* [Problem details] Repeat the lines from the one containing "You are a GUI" through the last line of the data, exactly, pictures omitted.

* [Records provided]
============
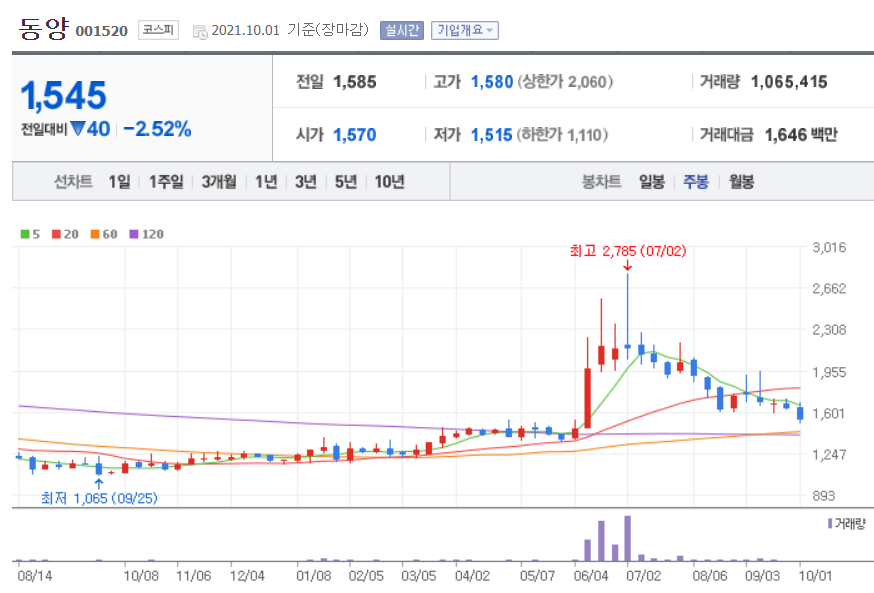Expand the 선차트 period options
Screen dimensions: 874x593
point(74,183)
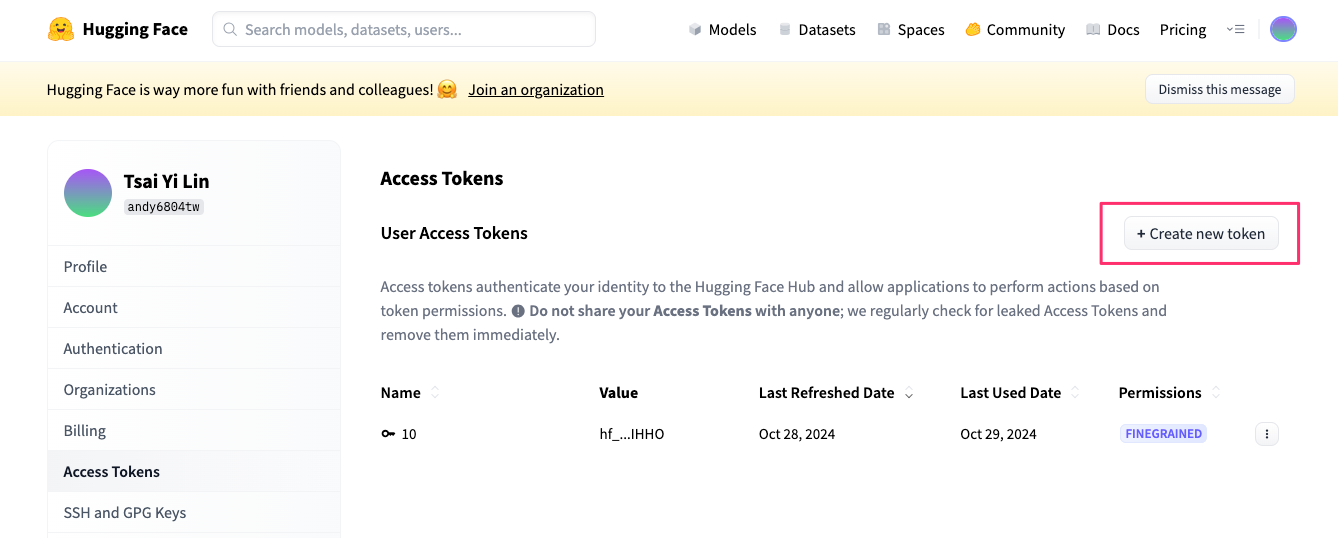Sort tokens by Permissions column

(x=1216, y=393)
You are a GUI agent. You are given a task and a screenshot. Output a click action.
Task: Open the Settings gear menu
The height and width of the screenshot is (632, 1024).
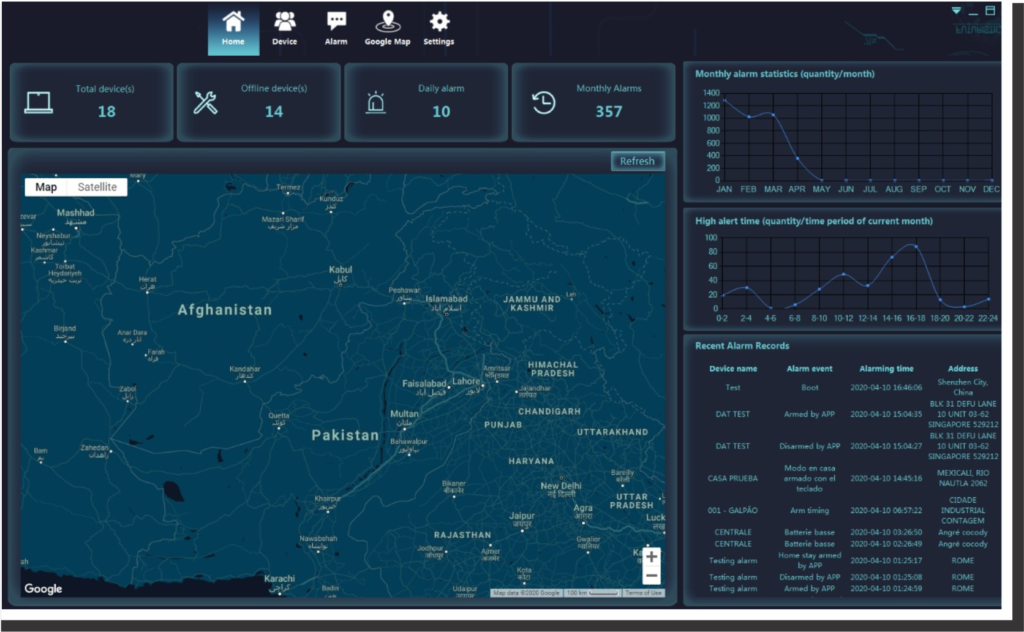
============
* [Written answer]
You are a GUI agent. You are given a task and a screenshot. Output a click action.
Task: Open the Settings gear menu
The height and width of the screenshot is (632, 1024).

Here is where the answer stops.